Consider a sheet of paper. You can make it into first a cylinder, and then a torus. In four dimensions, this torus can be extended into a kind of torus-cylinder, which can then be bent into a torus.
Somehow, something is missing. You can fold a torus from a sheet of paper in the manner described. There is no origion on the torus, because the join is perfectly relative.
Finding A#B requires that we look at the tangent space of A, and put a B in there.
I fail to see how you get 5d from folding a sheet, laid out in the xyz space, firstly into a circle in wx, then in a circle in wy, and then in a circle in wz. It gives something that is scattered over wxyz, which us 4d when i last checked.
Also, it should be remembered, that the torus, like any comb product, or indeed, any cartesian product, has a grain, and therefore a basis for setting up standard coordinates.

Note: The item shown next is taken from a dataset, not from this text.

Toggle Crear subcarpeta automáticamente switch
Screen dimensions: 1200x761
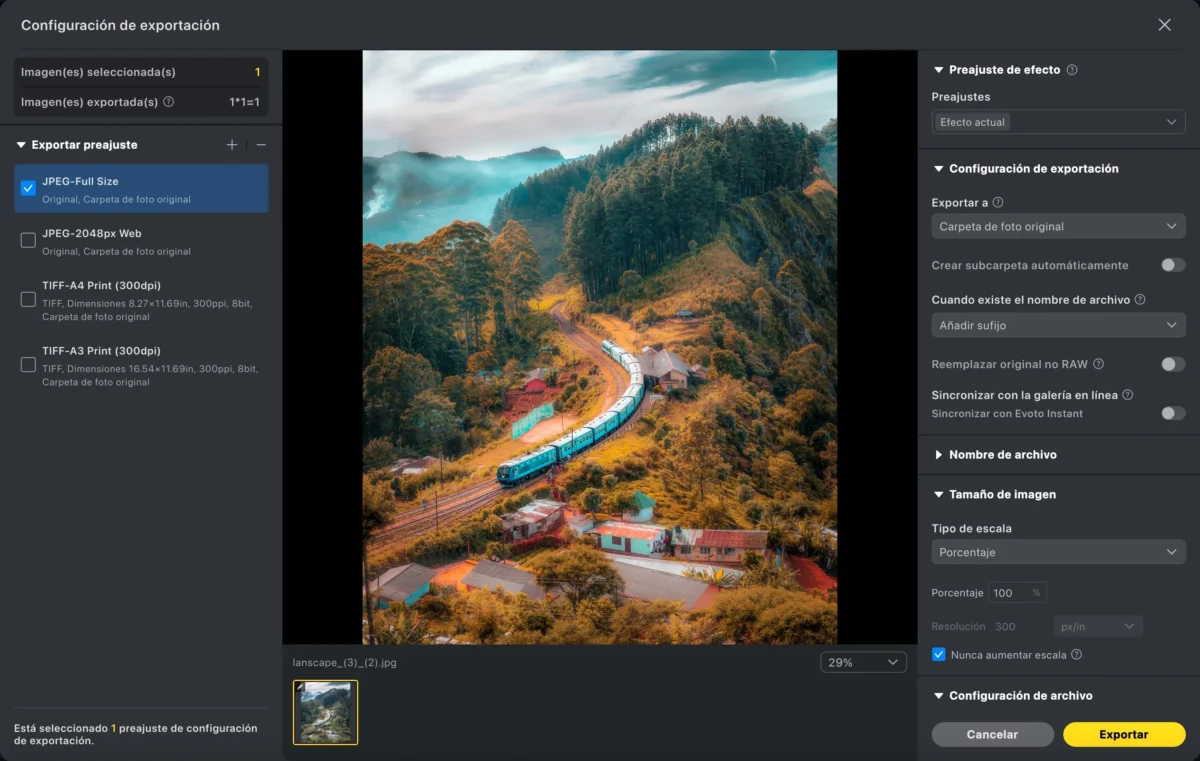coord(1173,265)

A cylinder is a prism-product of a line and a circle. We see that there is a grain, in that you can determine height from circumference on the surface.
When you bend a cylinder in 3d, to make a torus, it does not become 4d, but the axis of bending includes one of the axis of the base. This is the axis of pondering (or dimension-loss).
There is also some nonsense that this is different to the spheration of the margin of the bi-circular prism. This is in fact also a torus, since one multiplies three circles, in prism product, and then fold the result downwards. The comb product of a tri-circle is a chorix (3fabric) in six dimensions, and this folds down onto four dimensions in an unknown number of ways.
But i can not see how two different figures can arise from the tri-circular torus. They are all topologically 3hc+3ch, so they ought be deformable into each other.
Note that a simple torus product, eg the dodecagon-dodecahedral torus, is topologically hc, while it gives a dodecahedron-dodecagon torus of genus ch. These are indeed different!
Deformable doesn't mean the same. I don't know what your h,c notation means. Could you define it in terms of one of our notations, or using equations?
Note that a simple torus product, eg the dodecagon-dodecahedral torus, is topologically hc, while it gives a dodecahedron-dodecagon torus of genus ch. These are indeed different!
They're not simple, and they're not different. They're both equally non-existent. I've said plenty of times that the torus product is only defined for a sphere on the right hand side.